Control of the necrosed tissue volume during noninvasive ultrasound surgery using a 16‐element phased array

Abstract

Focused high-power ultrasound beams are well suited for noninvasive local destruction of deep target volumes. In order to avoid cavitation and to utilize only thermal tissue damage, high frequencies (1-5 MHz) are used in ultrasonic surgery. However, the focal spots generated by sharply focused transducers become so small that only small tumors can be treated in a reasonable time. Phased array ultrasound transducers can be employed to electronically scan a focal spot or to produce multiple foci in the desired region to increase the treated volume.

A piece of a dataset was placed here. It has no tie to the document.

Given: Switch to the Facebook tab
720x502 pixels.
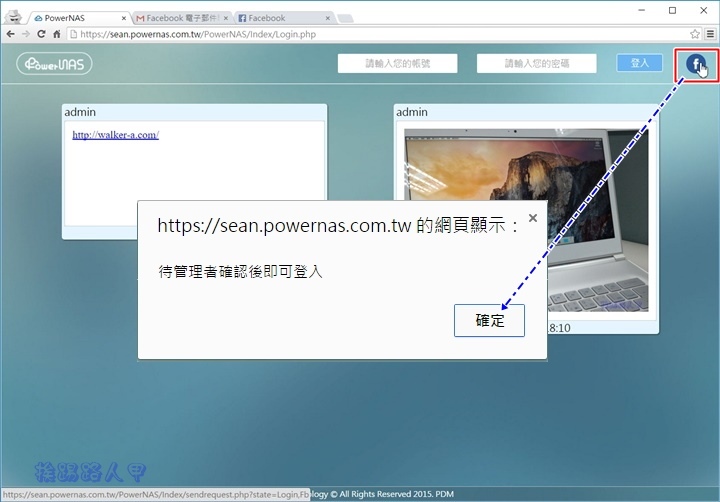Looking at the screenshot, I should (x=281, y=18).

In this article, theoretical and experimental studies of spherically curved square-element phased arrays for use in ultrasonic surgery were performed. The simulation results were compared with experimental results from a 16-element array. It was shown that the phased array could control the necrosed tissue volume by using closely spaced multiple foci. The phased array can also be used to enlarge a necrosed tissue volume in only one direction at a time, i.e., lateral or longitudinal. The spherically curved 16 square-element phased array can produce useful results by varying the phase and amplitude setting. Four focal points can be easily generated with a distance of two or four wavelengths between the two closest peaks. The maximum necrosed tissue volume generated by the array can be up to sixteen times the volume induced by a similar spherical transducer. Therefore the treatment time could be reduced compared with single transducer treatment.